Considering the superiority of FDG PET in the diagnosis of CS, it is expected that this modality will contribute to phenotypic disease characterization in sarcoidosis [23]. Papiris et al. proposed four distinct phenotypes of systemic sarcoidosis based on organ involvement: (1) thoracic nodal (hilar–mediastinal), (2) thoracic nodal and pulmonary, (3) extended thoracic and extrathoracic nodal (including inguinal, abdominal, and supraclavicular stations), and (4) a systemic phenotype involving all of the above plus organs such as muscle, bone, spleen, and skin [24]. Abdominal LN involvement is characteristic of phenotypes 3 and 4. No significant differences in myocardial involvement were found among the identified clusters, which suggests that CS may occur independently of other organ-based phenotypes.

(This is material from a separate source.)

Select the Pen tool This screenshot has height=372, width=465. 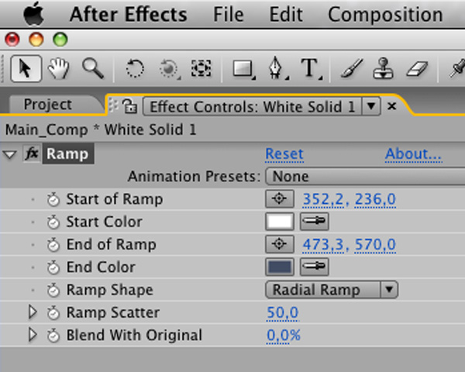(x=277, y=69)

Despite the comprehensive evaluation performed, this study has several limitations. First, it is retrospective in nature, which may have introduced selection bias and limited control over confounding variables. Second, while FDG-PET/CT is highly sensitive, FDG uptake is not specific to sarcoidosis and can be influenced by infections, malignancies, or other inflammatory processes. Histopathological confirmation was not available for all FDG-avid LNs, which limits correlation between imaging findings and definitive diagnosis. We used decreased or resolved FDG uptake on follow-up PET/CT as supportive evidence to increase confidence that an FDG-avid lesion represented true sarcoidosis. This was not used to diagnose sarcoidosis itself, but rather to strengthen the interpretation of each lesion as a true-positive finding. The heatmap provide valuable visual and quantitative insights but do not account for dynamic disease processes or temporal changes in nodal involvement. In addition, variability in image interpretation and differences in PET scanner technology or protocols could have affected SUV measurements and lesion detectability, even though we confirmed that the recovery coefficients were nearly equivalent across the PET/CT scanners based on a NEMA phantom study. Finally, the cohort was derived from patients undergoing evaluation for suspected CS, which may not fully represent the broader sarcoidosis population. In our country, FDG-PET is primarily approved for the diagnosis of CS, and it may account for the low incidence of lung uptake observed in our study.